Why a guide per signal.
"Use buyer signals" is universal advice; it's also useless without specifics. Each signal has its own source list, decay window, false-positive rate, and best-fit trigger message. A funding-round signal you act on in week 7 is dead. A job-change signal where the role doesn't actually own budget is noise.
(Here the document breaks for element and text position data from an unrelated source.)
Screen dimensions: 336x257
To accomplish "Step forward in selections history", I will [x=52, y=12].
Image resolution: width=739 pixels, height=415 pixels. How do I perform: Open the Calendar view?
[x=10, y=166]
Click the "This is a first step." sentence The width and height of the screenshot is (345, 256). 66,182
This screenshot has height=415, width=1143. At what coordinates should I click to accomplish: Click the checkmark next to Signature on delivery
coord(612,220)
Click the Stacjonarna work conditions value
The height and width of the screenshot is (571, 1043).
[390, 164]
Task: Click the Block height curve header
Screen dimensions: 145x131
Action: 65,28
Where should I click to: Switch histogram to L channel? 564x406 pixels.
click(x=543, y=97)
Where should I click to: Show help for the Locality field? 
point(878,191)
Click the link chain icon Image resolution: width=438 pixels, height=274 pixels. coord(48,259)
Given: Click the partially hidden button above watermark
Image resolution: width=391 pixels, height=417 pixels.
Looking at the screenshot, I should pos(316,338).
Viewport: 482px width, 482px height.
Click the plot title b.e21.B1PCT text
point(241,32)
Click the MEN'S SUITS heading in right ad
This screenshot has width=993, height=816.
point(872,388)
The guides exist to keep you out of these traps.
The 6 signals in the library.
- Funding — how to filter by stage, geo, and round size; why Series A > Series B for new-vendor adoption.
- Hiring — which job-title patterns predict which buying motions; how to scrape ethically.
- Job change — the highest-converting signal in B2B; why champions-who-moved is a 90-day window.
- Website visitor — RB2B / Clearbit reveal; the real conversion math behind anonymous visitor outreach.
- Competitor churn — G2 review polarity, support-thread complaints, public migration posts.
- Product usage — your own free tier, GitHub stars, doc pageviews; PLG-to-sales handoff scoring.
What each guide includes.
A standard structure: what the signal is, where to detect it, what it predicts, the false-positive rate, the trigger message that converts, expected reply rate, and the guide's example workflow. A reader should be able to wire one signal into Clay in an afternoon.
How this connects.
The signals here power WF-01 Signal-based Outbound. They also feed the Signal Agent in the agent stack — same signal, two delivery surfaces.